En revanche, bien que l’histoire d’espionnage brute apparaisse comme secondaire, il compense par des scènes de suspense dignes de son talent (l’expédition à la cave durant une réception, scène clef de l’intrigue), qui permettent effectivement au personnage de se reconstruire, jusqu’à devenir une des femmes à la fois fortes et fragiles qu’affectionne le cinéaste. Sa solidité morale est mise à rude épreuve, autant par sa tâche professionnelle que par le comportement de Devlin ou que par son penchant pour la boisson, qu’elle doit combattre à travers tout le film. Celui-ci occupe en effet un rôle essentiel, omniprésent et symbolisant bien des étapes noires de la vie d’Alicia : la débauche, puis le danger (le secret de l’organisation nazie se trouve dans la cave à vin) et enfin la servitude… Beaucoup de pièges qu’elle évitera ou n’évitera pas. Car dans sa réhabilitation par le travail, elle n’est pas infaillible. Nous ne somme pas en présence d’un film d’espionnage à la James Bond et le film sait se montrer surprenant, tant au niveau des réactions de ses personnages que des péripéties qu’ils doivent vivre (et qui ne sont jamais gratuites). C’est le cas pour Devlin et son comportement savamment étudié, pour Alicia et sa lutte au quotidien, mais aussi pour Sebastian (excellemment interprété par Claude Rains), qui n’a pas grand chose du nazi habituel (contrairement aux gens qu’il fréquente). Malgré l’emprise écrasante de sa mère, qui voit sa relation d’un mauvais œil, il se laisse aller à un romantisme pour Alicia qui serait son salut vers une vie plus libre, loin de son quotidien de comploteur. On le prend ainsi en pitié, puisqu’il est abusé par tous ceux qui l’entourent : Alicia par rapport à ses sentiments, Devlin qui se fait passer pour un courtisan persistant d’Alicia, sa mère avec sa jalousie maladive, ses collègues bornés et violents desquels il ne peut échapper sans risquer sa peau. Et pourtant, on ne peut le prendre en sympathie : c’est un homme qui ne fait rien pour se sortir de son marasme personnel (son attachement au nazisme prouve son incapacité à passer à autre chose), contrairement à Alicia, et qui tente tant bien que mal de tout concilier, parfois par la force.

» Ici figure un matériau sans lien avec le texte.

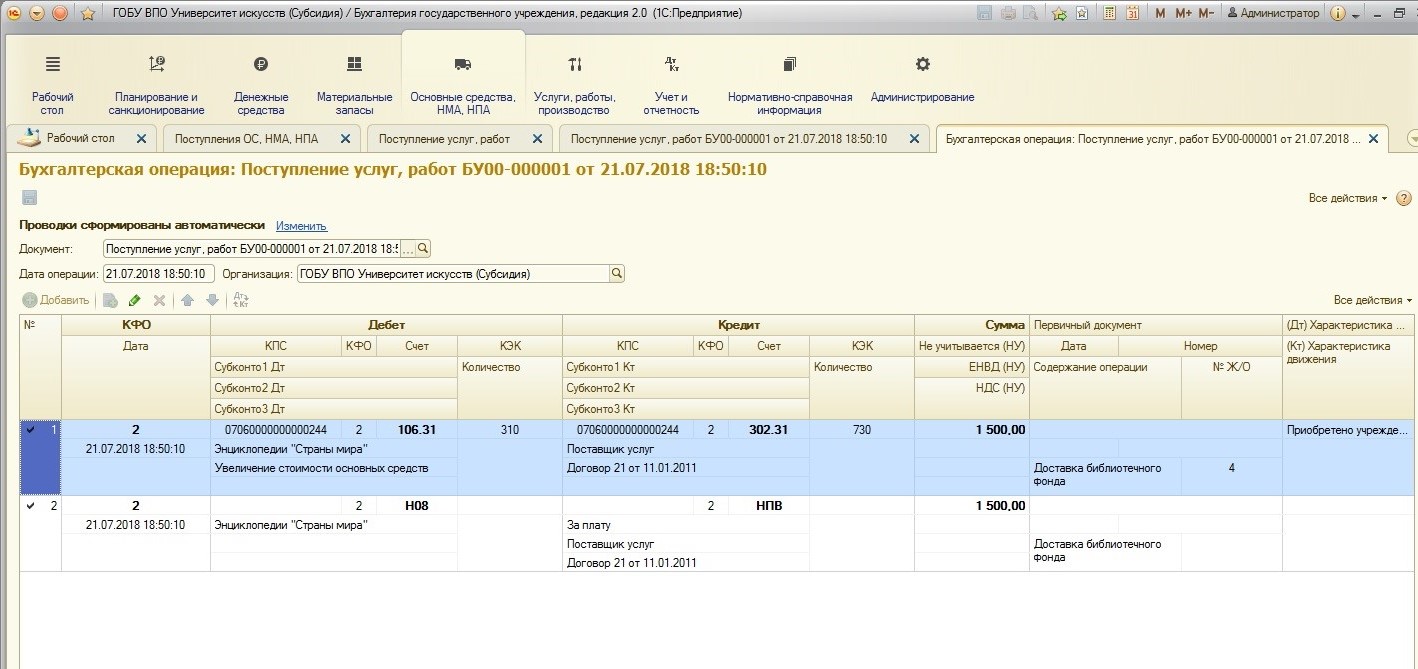Open the calculator from the title bar
Viewport: 1418px width, 669px height.
tap(1110, 14)
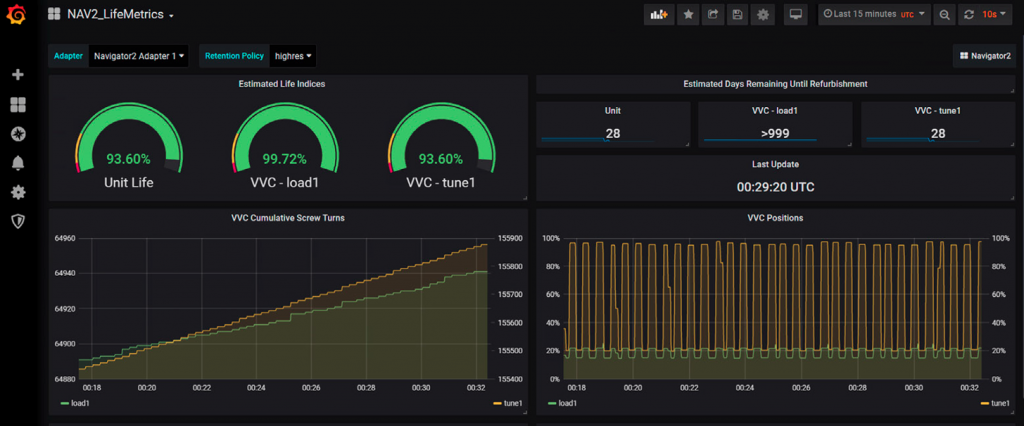
Task: Open the 10s refresh interval dropdown
Action: (994, 15)
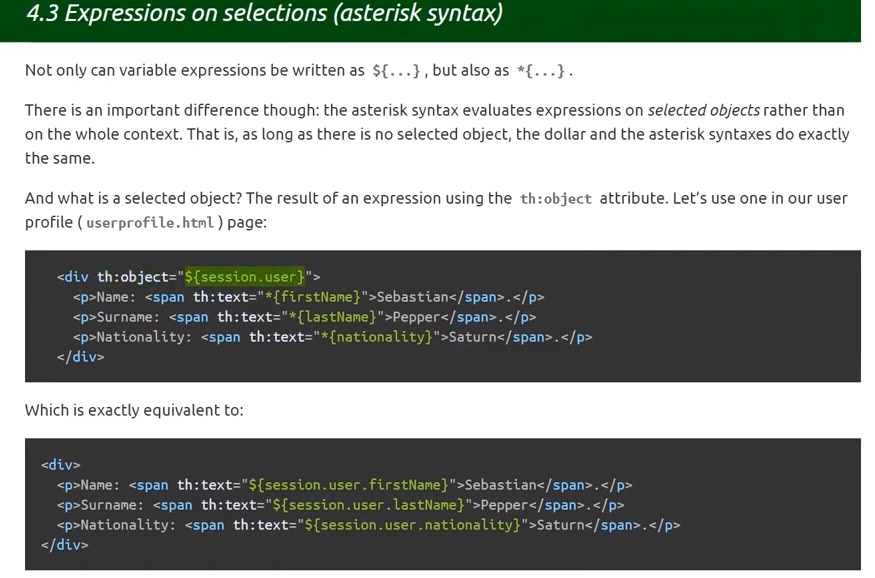
Task: Click the opening <div> tag in the second code block
Action: click(61, 465)
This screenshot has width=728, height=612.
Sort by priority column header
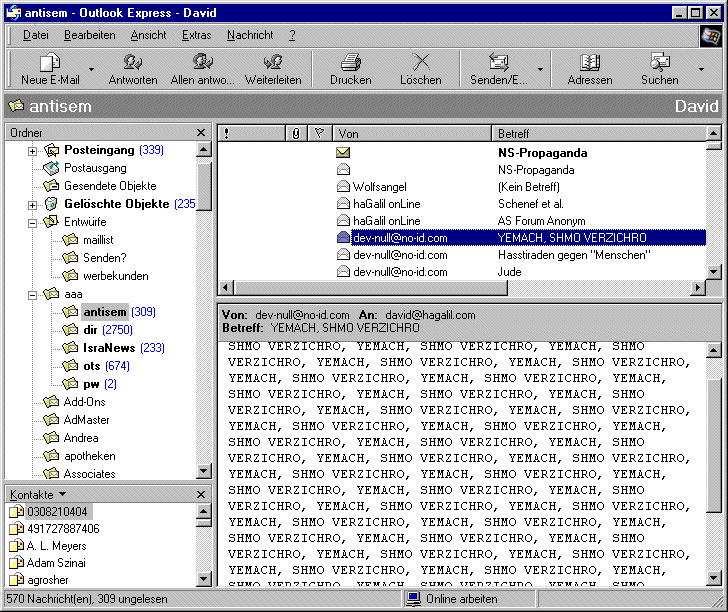click(227, 133)
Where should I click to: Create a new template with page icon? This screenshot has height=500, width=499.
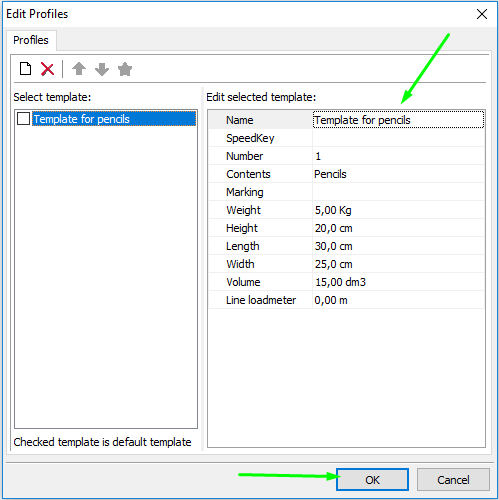tap(25, 69)
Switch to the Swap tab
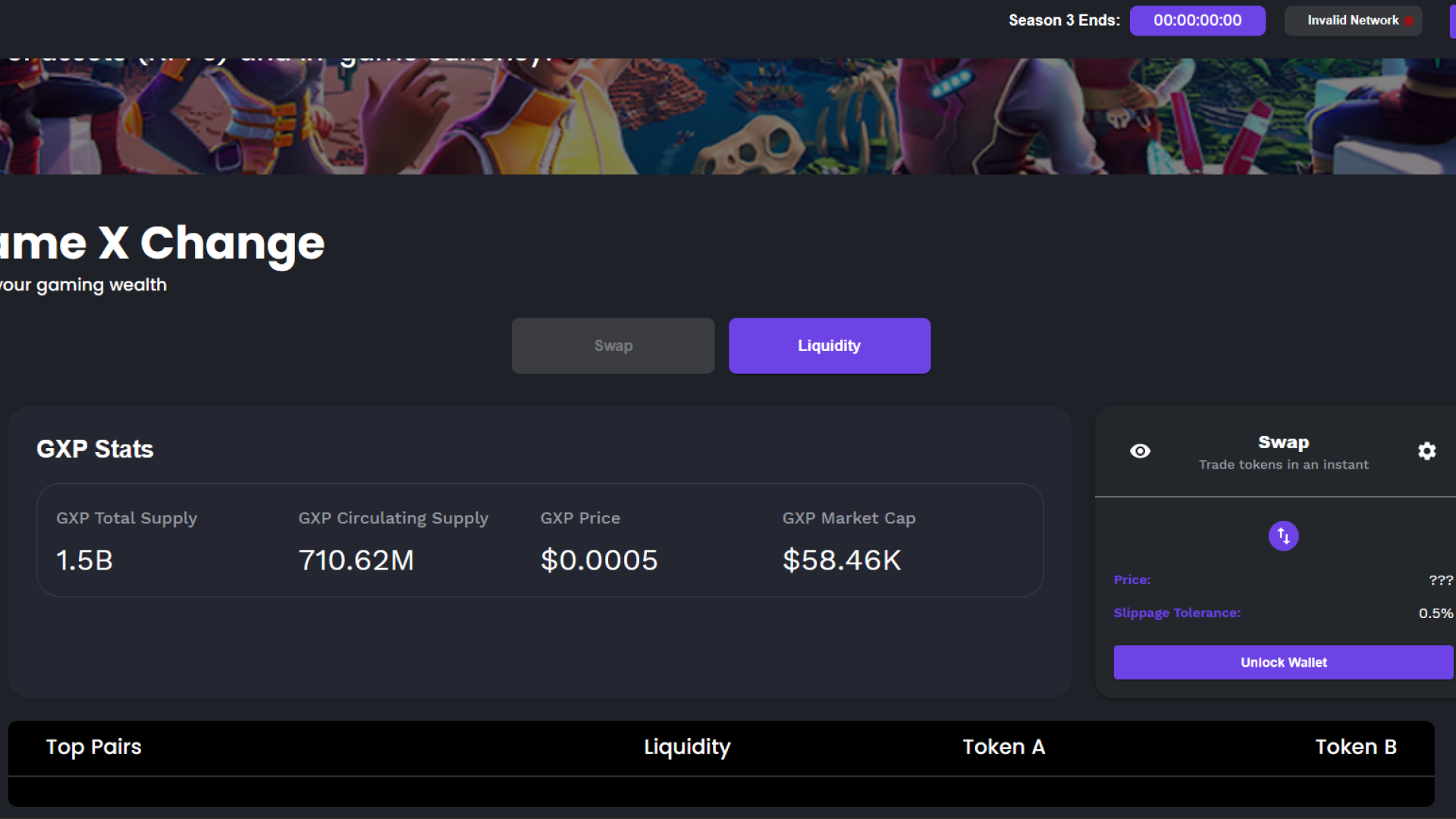Viewport: 1456px width, 819px height. [x=613, y=346]
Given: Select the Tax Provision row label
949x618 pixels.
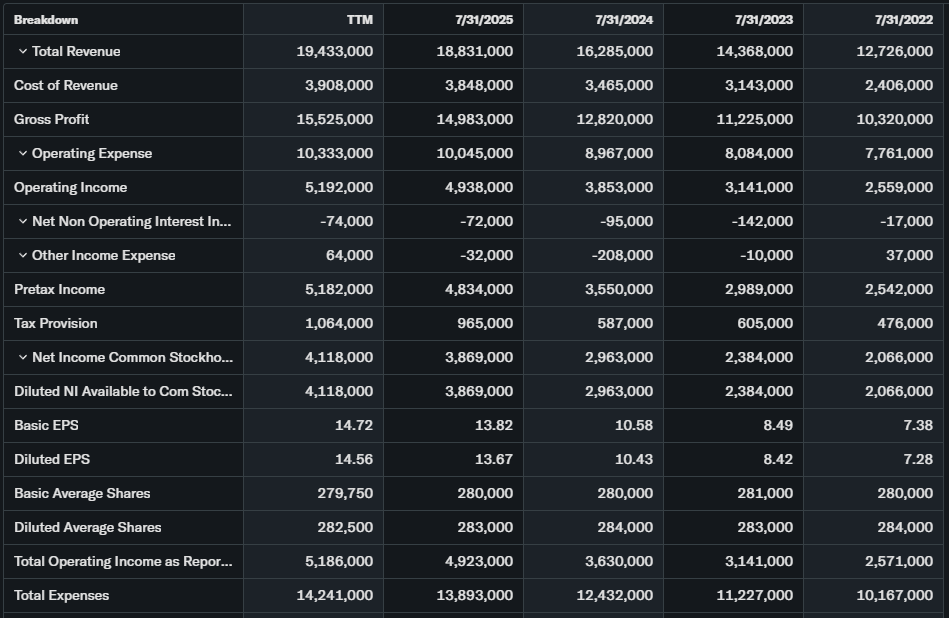Looking at the screenshot, I should 56,323.
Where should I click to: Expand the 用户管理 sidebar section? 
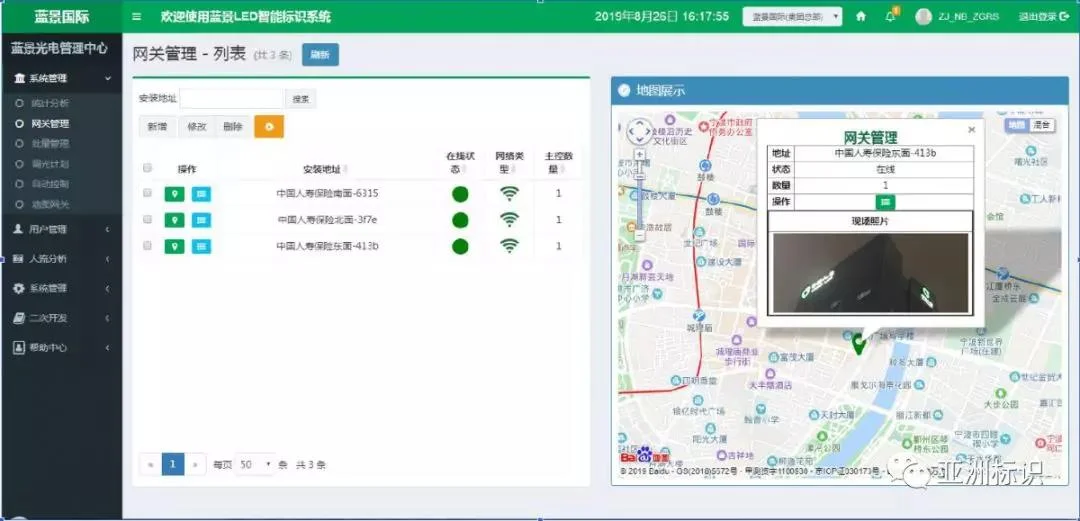(61, 229)
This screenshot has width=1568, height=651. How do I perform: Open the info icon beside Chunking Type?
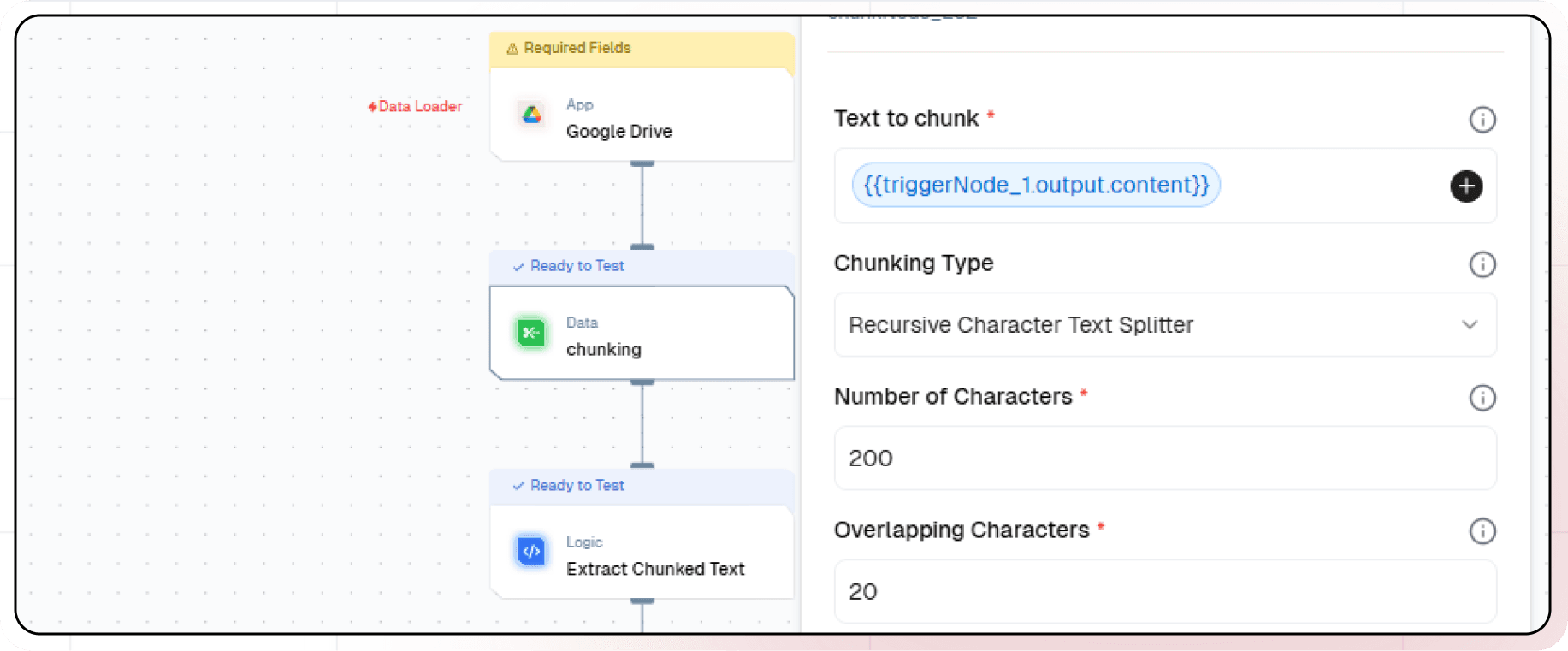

Les Enchaînés est un Hitchcock profondément psychologique, auquel on est en droit de préférer les œuvres plus axées “thrillers” du réalisateur. Non pas que cet aspect-là ne se retrouve pas dans le film, mais il tend à s’effacer au profit d’une histoire plus humaine, dans laquelle le suspense concerne avant tout la destinée des personnages et non des situations dans lesquelles ils s’incrustent. Le film est relativement sage, et dans la période d’après-guerre, il couvre un thème d’actualité : la reconstruction morale de personnes brisées par la guerre.